-- START OF Materials provided --
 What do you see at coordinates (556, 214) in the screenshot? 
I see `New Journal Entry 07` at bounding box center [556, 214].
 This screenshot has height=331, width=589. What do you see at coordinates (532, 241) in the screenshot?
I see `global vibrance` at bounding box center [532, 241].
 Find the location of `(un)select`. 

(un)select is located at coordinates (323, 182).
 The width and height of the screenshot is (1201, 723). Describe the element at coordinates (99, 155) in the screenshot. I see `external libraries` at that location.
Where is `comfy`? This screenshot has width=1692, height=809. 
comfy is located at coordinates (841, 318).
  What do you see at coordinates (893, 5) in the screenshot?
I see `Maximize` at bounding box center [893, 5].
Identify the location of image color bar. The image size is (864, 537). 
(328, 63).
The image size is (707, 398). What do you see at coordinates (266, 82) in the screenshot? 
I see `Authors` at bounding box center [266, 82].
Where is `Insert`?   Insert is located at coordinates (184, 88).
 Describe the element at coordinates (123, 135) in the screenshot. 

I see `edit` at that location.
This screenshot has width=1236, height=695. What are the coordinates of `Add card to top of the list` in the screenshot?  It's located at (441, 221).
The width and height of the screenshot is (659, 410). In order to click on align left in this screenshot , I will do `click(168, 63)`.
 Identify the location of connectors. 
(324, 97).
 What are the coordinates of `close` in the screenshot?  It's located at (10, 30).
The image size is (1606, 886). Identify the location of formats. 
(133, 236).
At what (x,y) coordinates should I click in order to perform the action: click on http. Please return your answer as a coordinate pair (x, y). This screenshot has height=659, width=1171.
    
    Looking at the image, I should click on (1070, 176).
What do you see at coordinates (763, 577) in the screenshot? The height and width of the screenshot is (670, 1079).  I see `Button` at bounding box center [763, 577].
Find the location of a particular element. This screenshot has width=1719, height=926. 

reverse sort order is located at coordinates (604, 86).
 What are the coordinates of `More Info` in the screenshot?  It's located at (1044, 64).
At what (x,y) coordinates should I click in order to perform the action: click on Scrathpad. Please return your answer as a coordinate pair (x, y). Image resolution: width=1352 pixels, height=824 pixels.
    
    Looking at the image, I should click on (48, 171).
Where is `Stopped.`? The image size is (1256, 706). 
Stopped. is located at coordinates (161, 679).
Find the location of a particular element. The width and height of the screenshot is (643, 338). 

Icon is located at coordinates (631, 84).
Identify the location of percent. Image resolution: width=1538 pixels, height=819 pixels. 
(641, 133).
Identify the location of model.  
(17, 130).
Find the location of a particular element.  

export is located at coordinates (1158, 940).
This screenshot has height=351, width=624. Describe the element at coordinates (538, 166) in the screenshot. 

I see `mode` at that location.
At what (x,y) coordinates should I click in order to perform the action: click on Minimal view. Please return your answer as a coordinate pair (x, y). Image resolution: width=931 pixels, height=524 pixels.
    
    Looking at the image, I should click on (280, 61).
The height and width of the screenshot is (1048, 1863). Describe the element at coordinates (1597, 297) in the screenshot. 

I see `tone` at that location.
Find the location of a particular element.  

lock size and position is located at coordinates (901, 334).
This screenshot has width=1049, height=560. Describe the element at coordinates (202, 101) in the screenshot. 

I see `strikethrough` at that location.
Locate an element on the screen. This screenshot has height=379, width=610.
-- END OF Materials provided --
_Short exercise_. Give the lines above again with every "Identify the location of" swapped for "Point out the position of", leaving everything else unchanged.

_Reply to the task_.
 What do you see at coordinates (556, 214) in the screenshot? 
I see `New Journal Entry 07` at bounding box center [556, 214].
 This screenshot has height=331, width=589. What do you see at coordinates (532, 241) in the screenshot?
I see `global vibrance` at bounding box center [532, 241].
 Find the location of `(un)select`. 

(un)select is located at coordinates (323, 182).
 The width and height of the screenshot is (1201, 723). Describe the element at coordinates (99, 155) in the screenshot. I see `external libraries` at that location.
Where is `comfy`? This screenshot has width=1692, height=809. 
comfy is located at coordinates (841, 318).
  What do you see at coordinates (893, 5) in the screenshot?
I see `Maximize` at bounding box center [893, 5].
Point out the position of image color bar. The image size is (864, 537). 
(328, 63).
The image size is (707, 398). What do you see at coordinates (266, 82) in the screenshot? 
I see `Authors` at bounding box center [266, 82].
Where is `Insert`?   Insert is located at coordinates (184, 88).
 Describe the element at coordinates (123, 135) in the screenshot. 

I see `edit` at that location.
This screenshot has width=1236, height=695. What are the coordinates of `Add card to top of the list` in the screenshot?  It's located at (441, 221).
The width and height of the screenshot is (659, 410). In order to click on align left in this screenshot , I will do `click(168, 63)`.
 Point out the position of connectors. 
(324, 97).
 What are the coordinates of `close` in the screenshot?  It's located at (10, 30).
The image size is (1606, 886). Point out the position of formats. 
(133, 236).
At what (x,y) coordinates should I click in order to perform the action: click on http. Please return your answer as a coordinate pair (x, y). This screenshot has height=659, width=1171.
    
    Looking at the image, I should click on (1070, 176).
What do you see at coordinates (763, 577) in the screenshot? The height and width of the screenshot is (670, 1079).  I see `Button` at bounding box center [763, 577].
Find the location of a particular element. This screenshot has width=1719, height=926. 

reverse sort order is located at coordinates (604, 86).
 What are the coordinates of `More Info` in the screenshot?  It's located at (1044, 64).
At what (x,y) coordinates should I click in order to perform the action: click on Scrathpad. Please return your answer as a coordinate pair (x, y). Image resolution: width=1352 pixels, height=824 pixels.
    
    Looking at the image, I should click on (48, 171).
Where is `Stopped.`? The image size is (1256, 706). 
Stopped. is located at coordinates (161, 679).
Find the location of a particular element. The width and height of the screenshot is (643, 338). 

Icon is located at coordinates (631, 84).
Point out the position of percent. Image resolution: width=1538 pixels, height=819 pixels. 
(641, 133).
Point out the position of model.  
(17, 130).
Find the location of a particular element.  

export is located at coordinates (1158, 940).
This screenshot has height=351, width=624. Describe the element at coordinates (538, 166) in the screenshot. 

I see `mode` at that location.
At what (x,y) coordinates should I click in order to perform the action: click on Minimal view. Please return your answer as a coordinate pair (x, y). Image resolution: width=931 pixels, height=524 pixels.
    
    Looking at the image, I should click on (280, 61).
The height and width of the screenshot is (1048, 1863). Describe the element at coordinates (1597, 297) in the screenshot. 

I see `tone` at that location.
Find the location of a particular element.  

lock size and position is located at coordinates (901, 334).
This screenshot has width=1049, height=560. Describe the element at coordinates (202, 101) in the screenshot. 

I see `strikethrough` at that location.
Locate an element on the screen. This screenshot has height=379, width=610.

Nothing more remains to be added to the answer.